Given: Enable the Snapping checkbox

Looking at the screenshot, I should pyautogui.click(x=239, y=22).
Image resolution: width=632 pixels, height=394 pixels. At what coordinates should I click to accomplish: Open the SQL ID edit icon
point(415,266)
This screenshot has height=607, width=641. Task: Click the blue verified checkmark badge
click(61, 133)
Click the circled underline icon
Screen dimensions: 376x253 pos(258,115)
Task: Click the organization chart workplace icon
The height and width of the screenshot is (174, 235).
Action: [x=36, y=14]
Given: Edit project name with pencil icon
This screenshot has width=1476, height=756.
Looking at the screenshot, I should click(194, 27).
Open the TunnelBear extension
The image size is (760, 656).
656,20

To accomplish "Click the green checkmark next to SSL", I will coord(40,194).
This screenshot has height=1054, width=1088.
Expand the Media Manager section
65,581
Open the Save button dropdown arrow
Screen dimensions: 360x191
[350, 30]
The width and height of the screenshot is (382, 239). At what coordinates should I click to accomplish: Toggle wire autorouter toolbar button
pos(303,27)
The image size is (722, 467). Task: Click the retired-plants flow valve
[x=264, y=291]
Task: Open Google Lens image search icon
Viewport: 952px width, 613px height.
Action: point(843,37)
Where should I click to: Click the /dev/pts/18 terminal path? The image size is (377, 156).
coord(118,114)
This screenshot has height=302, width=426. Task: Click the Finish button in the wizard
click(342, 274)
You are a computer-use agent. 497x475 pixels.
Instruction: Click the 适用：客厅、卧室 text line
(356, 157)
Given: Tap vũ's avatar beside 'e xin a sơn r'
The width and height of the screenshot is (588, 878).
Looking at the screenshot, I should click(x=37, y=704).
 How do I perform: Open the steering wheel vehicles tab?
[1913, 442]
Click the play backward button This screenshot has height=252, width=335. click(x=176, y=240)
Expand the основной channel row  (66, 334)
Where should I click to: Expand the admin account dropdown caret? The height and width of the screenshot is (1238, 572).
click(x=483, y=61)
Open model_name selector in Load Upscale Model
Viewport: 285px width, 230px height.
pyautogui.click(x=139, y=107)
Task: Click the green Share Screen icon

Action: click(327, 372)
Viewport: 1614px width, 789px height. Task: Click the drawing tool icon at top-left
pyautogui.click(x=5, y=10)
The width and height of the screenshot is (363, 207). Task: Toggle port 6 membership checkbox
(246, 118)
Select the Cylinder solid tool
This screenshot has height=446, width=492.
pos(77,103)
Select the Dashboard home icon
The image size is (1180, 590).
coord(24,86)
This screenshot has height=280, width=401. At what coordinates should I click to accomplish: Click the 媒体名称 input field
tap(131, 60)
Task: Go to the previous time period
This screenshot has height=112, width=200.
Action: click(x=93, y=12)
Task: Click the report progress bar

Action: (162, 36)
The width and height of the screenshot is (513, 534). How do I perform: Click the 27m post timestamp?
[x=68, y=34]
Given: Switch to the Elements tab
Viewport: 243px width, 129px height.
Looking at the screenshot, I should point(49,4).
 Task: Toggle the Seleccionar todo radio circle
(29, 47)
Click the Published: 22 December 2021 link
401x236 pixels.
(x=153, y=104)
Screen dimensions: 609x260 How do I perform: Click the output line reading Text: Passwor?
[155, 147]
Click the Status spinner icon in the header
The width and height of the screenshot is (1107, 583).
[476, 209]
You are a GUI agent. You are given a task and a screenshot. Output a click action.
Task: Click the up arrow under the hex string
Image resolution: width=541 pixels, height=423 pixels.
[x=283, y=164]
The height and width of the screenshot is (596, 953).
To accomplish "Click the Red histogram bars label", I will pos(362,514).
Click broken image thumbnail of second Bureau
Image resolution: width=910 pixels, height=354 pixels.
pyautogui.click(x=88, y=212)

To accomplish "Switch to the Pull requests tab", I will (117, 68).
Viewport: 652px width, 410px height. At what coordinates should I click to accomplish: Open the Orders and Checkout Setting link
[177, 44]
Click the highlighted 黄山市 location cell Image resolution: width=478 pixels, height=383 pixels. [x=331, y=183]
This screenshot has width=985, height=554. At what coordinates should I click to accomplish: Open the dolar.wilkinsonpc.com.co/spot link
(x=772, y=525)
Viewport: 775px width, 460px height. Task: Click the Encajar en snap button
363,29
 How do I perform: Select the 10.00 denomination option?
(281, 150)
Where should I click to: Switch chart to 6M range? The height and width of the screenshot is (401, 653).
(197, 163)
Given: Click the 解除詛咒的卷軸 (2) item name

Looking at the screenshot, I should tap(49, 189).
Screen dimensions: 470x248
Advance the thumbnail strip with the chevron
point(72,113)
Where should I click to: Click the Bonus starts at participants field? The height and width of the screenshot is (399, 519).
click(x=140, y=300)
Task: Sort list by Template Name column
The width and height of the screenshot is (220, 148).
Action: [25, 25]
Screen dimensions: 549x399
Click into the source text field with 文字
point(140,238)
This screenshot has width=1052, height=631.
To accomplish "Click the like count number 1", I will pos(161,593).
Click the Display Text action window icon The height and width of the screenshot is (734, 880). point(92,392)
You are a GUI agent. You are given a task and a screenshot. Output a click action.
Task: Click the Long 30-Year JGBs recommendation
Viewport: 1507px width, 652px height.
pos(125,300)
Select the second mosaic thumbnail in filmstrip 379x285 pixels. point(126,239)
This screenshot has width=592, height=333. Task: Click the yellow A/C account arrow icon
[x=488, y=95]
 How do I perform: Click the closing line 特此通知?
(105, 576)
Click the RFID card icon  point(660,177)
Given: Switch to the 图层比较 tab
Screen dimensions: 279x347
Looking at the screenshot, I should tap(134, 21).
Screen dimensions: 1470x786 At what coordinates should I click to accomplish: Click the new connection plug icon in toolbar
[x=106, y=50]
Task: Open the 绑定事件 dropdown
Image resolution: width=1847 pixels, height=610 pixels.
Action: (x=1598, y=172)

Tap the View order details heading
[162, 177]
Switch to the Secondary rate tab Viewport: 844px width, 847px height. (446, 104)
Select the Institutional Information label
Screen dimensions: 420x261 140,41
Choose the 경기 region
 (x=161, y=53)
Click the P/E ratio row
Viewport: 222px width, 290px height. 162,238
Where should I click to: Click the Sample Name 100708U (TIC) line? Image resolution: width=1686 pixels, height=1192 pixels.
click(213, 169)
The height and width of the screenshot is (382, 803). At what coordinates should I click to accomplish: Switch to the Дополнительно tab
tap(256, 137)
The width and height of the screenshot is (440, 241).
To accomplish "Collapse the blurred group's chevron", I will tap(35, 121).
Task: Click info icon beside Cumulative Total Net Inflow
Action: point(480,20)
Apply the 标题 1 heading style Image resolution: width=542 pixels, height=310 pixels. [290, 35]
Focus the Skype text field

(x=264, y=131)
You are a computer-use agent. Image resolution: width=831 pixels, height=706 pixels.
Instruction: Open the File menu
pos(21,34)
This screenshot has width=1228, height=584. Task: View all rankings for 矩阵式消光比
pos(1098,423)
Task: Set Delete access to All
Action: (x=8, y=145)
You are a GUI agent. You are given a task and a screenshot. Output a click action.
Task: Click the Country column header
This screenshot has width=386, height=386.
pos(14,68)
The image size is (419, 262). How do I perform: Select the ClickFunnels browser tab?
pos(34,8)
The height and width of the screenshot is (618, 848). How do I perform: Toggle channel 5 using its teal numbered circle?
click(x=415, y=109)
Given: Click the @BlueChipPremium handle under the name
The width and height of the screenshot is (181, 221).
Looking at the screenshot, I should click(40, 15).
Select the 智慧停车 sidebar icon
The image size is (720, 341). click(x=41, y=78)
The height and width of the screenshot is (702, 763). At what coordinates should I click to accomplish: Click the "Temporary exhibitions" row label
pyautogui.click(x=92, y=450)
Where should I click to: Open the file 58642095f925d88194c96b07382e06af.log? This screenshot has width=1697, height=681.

***

- PROBLEM DESCRIPTION -
Transcribe the lines above between the line holding "Task: Toggle the" and the line holding "Click the Status spinner icon in the header", inclusive, exactly as they stand and with nothing added.

- FINAL ANSWER -
 Task: Toggle the Seleccionar todo radio circle
(29, 47)
Click the Published: 22 December 2021 link
401x236 pixels.
(x=153, y=104)
Screen dimensions: 609x260 How do I perform: Click the output line reading Text: Passwor?
[155, 147]
Click the Status spinner icon in the header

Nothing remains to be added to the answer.